* **WORK REQUIRED**
Select every line of the material below that contains the string "ターム一覧", and copy each such line in full.
# # # #
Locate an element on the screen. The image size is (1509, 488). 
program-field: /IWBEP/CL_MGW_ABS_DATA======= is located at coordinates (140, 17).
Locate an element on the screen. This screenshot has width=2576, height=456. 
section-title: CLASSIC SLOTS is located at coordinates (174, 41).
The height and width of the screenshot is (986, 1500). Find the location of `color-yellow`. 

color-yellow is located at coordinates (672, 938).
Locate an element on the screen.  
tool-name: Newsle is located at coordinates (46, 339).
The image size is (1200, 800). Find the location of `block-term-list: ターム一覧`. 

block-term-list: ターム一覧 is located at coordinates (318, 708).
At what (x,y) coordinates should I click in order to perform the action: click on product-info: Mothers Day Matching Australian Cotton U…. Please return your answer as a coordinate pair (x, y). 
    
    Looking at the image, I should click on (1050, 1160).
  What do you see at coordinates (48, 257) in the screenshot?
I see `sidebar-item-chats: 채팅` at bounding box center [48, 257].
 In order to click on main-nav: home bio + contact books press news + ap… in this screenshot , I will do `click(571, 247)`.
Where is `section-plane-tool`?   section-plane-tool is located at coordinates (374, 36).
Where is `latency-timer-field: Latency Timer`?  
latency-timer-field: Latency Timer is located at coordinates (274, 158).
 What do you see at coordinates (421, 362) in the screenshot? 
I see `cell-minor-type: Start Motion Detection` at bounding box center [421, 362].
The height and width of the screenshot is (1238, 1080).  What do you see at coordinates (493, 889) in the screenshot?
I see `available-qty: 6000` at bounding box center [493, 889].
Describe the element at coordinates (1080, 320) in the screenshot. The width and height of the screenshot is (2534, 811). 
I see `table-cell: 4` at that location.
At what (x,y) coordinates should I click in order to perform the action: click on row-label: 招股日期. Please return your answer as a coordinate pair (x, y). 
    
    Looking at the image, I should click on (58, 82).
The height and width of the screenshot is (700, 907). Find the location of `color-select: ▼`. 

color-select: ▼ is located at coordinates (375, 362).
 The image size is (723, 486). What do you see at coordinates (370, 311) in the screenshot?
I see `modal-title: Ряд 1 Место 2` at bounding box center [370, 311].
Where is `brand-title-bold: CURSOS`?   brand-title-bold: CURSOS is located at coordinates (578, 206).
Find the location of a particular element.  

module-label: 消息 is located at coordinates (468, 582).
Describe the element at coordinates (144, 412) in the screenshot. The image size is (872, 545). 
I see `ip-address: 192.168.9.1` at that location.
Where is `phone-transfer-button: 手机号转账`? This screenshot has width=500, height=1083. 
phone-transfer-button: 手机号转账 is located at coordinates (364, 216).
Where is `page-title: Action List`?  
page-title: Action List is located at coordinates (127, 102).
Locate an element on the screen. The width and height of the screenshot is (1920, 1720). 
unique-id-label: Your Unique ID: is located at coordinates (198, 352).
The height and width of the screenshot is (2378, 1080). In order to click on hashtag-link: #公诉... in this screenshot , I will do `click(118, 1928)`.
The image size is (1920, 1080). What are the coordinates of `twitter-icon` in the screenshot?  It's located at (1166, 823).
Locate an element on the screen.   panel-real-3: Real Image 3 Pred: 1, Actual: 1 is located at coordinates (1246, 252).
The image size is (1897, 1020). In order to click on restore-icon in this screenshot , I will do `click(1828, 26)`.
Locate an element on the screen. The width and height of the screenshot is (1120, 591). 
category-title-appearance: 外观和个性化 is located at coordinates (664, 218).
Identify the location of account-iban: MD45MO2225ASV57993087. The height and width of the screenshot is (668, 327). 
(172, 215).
# # # #
* **SOLUTION FOR THIS PROBLEM**
The image size is (1200, 800). Find the location of `block-term-list: ターム一覧`. 
block-term-list: ターム一覧 is located at coordinates (318, 708).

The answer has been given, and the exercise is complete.